Finally, whatever one thinks of the potential of the new criminal prohibition in terms of meaningfully addressing “cyberbullying”, it is exceptionally objectionable to see the government advancing once again the state surveillance agenda on the backs of our children.  If the bill were seriously intended to protect our children, then at a minimum the new surveillance powers would be tied specifically and exclusively to the “cyberbullying” provisions.  Can we expect that, as it did previously with the lawful access bill, this government will again try to bully us by accusing those who oppose expanding state surveillance of being unconcerned about the vulnerable in our midst?
####################
## Task directions
Answer these about the passage on the cyberbullying bill:
1. What does the passage say the government is advancing "on the backs of our children"?
2. If the bill were truly meant to protect children, to what would the new surveillance powers be tied?
3. Which earlier bill does the passage name?

## Dataset excerpt
####################
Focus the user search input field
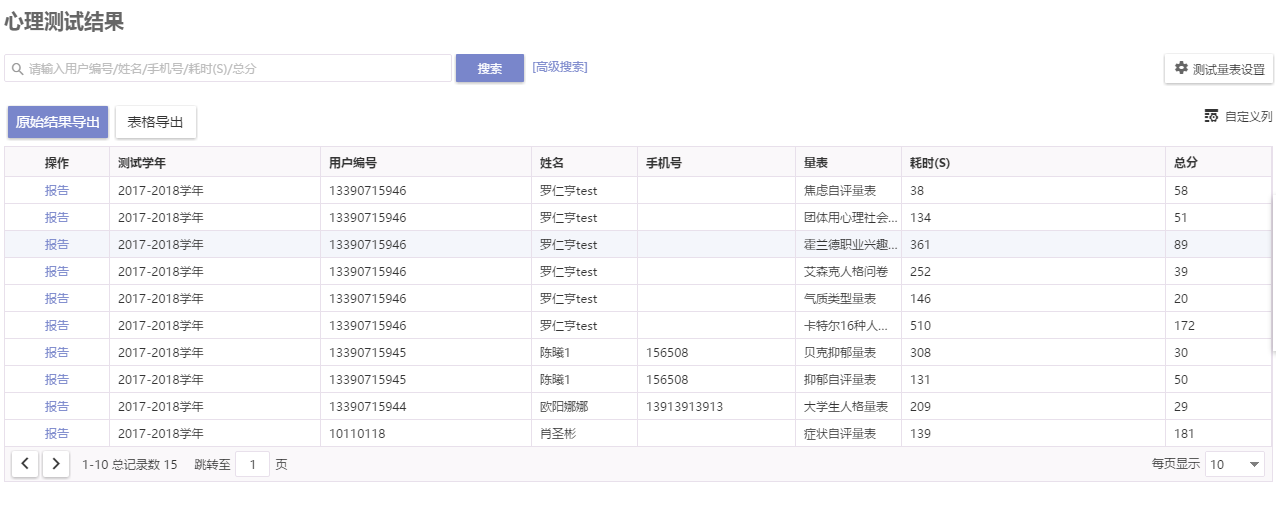The width and height of the screenshot is (1276, 512). [228, 68]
####################
## Response
1. The state surveillance agenda.
2. Specifically and exclusively to the "cyberbullying" provisions.
3. The lawful access bill.